Paris and Emma Thompson first crossed paths while working on The Lord of the Rings: War of the
Rohirrim, reconnecting when Emma attended Paris’s sold-out Shepherd’s Bush Empire show. When Paris
decided to open “Good Boy” with journalist Rebecca Shaw’s viral headline, she could only imagine it in
Emma’s commanding, empathetic voice — making her the perfect collaborator for this moment. Directed
by BAFTA winner Georgie Cowan-Turner and starring Tom Blyth, the video is a satirical allegory of
patriarchy in the workplace, with Paris embodying both artist and oppressor.

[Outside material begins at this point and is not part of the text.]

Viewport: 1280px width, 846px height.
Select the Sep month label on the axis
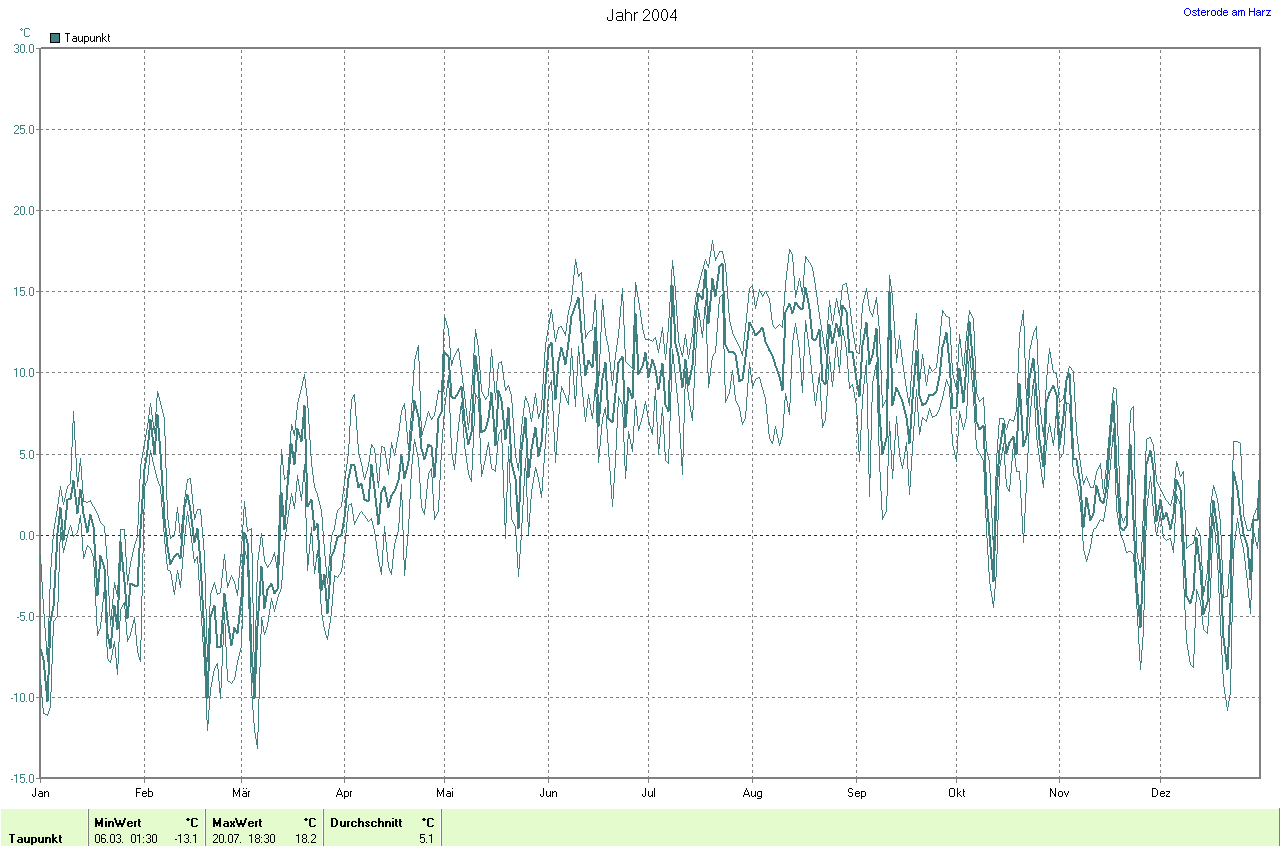point(856,793)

This bold new chapter builds on a breakthrough year. Her Gold-certified single “Labour” became a cultural lightning rod in 2023, for its unflinching dissection of women’s emotional labour. It sparked more than 11 billion views across social media, 600 million Spotify streams, and soundtracked movements from
reproductive rights campaigns to anti–sexual violence advocacy. Paris performed the feminist anthem on
late-night television (Colbert, Later... with Jools Holland, The Kelly Clarkson Show), and earned support
from The New York Times, The Guardian, The Washington Post, British Vogue, Rolling Stone, Billboard,
NME, PAPER, CNN, The Boston Globe and more.

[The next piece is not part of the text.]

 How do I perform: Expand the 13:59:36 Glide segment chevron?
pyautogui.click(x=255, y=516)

Her debut album Cacophony (2024) landed at #23 on the Billboard Heatseekers Chart and has already
surpassed 1 billion global streams. Inspired by Stephen Fry’s Mythos and the creation born from chaos,
the 15-track record unfolds like a Greek theatre staging — a “quest” through grief, love, patriarchy, and
trauma toward catharsis and healing. “Being unapologetically vulnerable feels wild,” Paris reflects. “It’s
breaking down boundaries, a return to something primal.”

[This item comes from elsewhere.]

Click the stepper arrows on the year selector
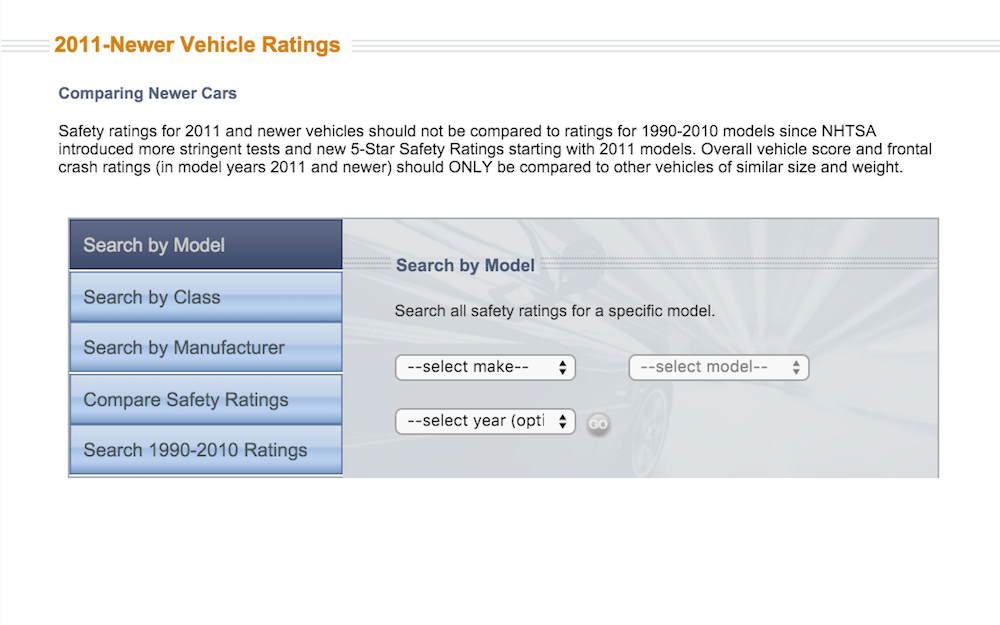Viewport: 1000px width, 625px height. 563,421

On stage, Paris has carved out a reputation for creating worlds as immersive as her records. Her headline
shows — from the intimacy of London’s Hoxton Hall to the soaring Shepherd’s Bush Empire — are
gatherings where community is as important as performance. Fans trade books and handwritten notes,
exchange fairy messages, and form impromptu circles, before lifting their voices together in unison with
hers. These concerts have become sanctuaries, both tender and defiant, where audiences see
themselves reflected in her songs.
To honour this connection, Paris released the short film The Space Between Claps, capturing the
whirlwind of her breakthrough year. Alongside her sold-out UK, EU, and US runs, she has performed at
Glastonbury, Reading & Leeds, Bergenfest, All Things Go Festival and supported Stevie Nicks at BST
Hyde Park. In 2026, she will join Florence + The Machine on their UK & EU arena tour, including two
nights at London’s O2 — a landmark moment that unites two distinct but powerful voices in modern
folk-pop.
Fashion is also central to Paris Paloma’s worldbuilding, extending her music into visual mythology. On
tour she wore “the blood dress”, a visceral symbol of rage and reclamation that became iconic among her
fans. She has since collaborated with Dior and Prada on custom pieces that blur couture with
commentary. One dress was embroidered with the words so often weaponised against women — “nag,
difficult, fierce, moody” — transforming them into a kind of armour. Styled by Leith Clark, Paris gravitates
towards the eerie femininity of designers like Simone Rocha, using fashion as a canvas for resistance and
storytelling. For Paris’ latest “Good Boy” music video, Bora Aksu custom made the look for the ‘Patriarchy’
character Paris plays.
Adding to her growing legacy, Paris also performed “The Rider” for The War of the Rohirrim, stepping into
a Tolkien musical tradition that includes Enya and Annie Lennox.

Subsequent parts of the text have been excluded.